The new position has been filled by Williamson County Co-Response specialist Alex MacNicol IV and is funded by a grant through next year, with the 40-hour a week position expected to continue to serve through at least 2025.
According to WCSO's 2021 Annual Report, last year WCSO responded to five mental health consumer calls, 71 psychological emergency calls, 24 attempted suicides, 73 threats of suicide and eight suicides, but mental health crises may play a factor in many more calls for service.
MacNicol has already been dispatched on several calls over the past five weeks, responding alongside deputies once a scene has been deemed safe by law enforcement.
“We are thrilled to partner with the Williamson County Sheriff's office to provide an innovative response to individuals in the community experiencing a mental health crisis or some type of distress,” Volunteer Behavioral Health Care System Community Response and Training Director Kelsey Taylor said.
“Our goals and objectives are really to provide faster access to care for these individuals. We want to link them to services. We want to avoid unnecessary ER admissions, unnecessary hospitalizations. We want to utilize every community resource that we can get our hands on.”
Prior to his work in partnership with WCSO, MacNicol gained experience working with people in crisis, including substance abuse, mental health disorders and other social work care, giving him knowledge and access to resources to connect those in need that law enforcement may not be equipped to address.
“Some things that we'll do is look at outpatient treatment — Are they connected? Have they been connected in the past? Can we refer them back? Are they appropriate for inpatient? Can we refer them inpatient voluntarily, versus do we need to sign a document that mandates them to treatment at the scene?” MacNicol said. “We also do follow-up care homes; we will follow up with them after the incident, to see how they're doing. And we provide resources.”

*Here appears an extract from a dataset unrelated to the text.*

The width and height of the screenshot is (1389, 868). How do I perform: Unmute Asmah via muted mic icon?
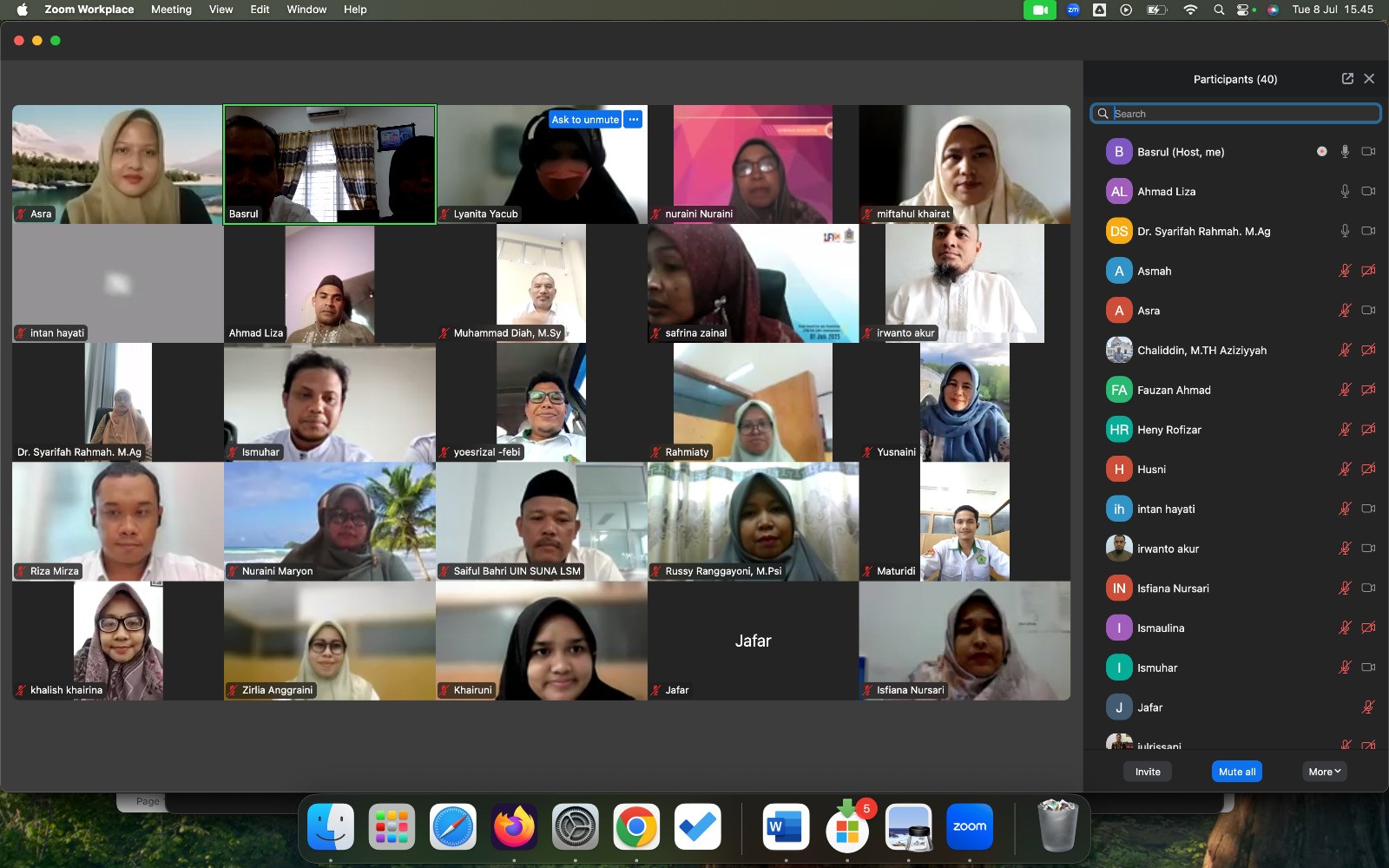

“And sometimes it's a matter of, can we safety-plan them? So they don't have to wonder because they've just removed them from the home, like they go stay with a friend or one of the adults gets a hotel room, so he gets some distance and we don't have to have law enforcement intercede, and we don't have to take away the right to freedom by it, so we try to work to the least restrictive outcome we can.”
While the program is new, Sheriff Rhoades said that his department is looking to expand mental health care both on the streets and in the jail where he said there is room for expanding access to resources for those in need.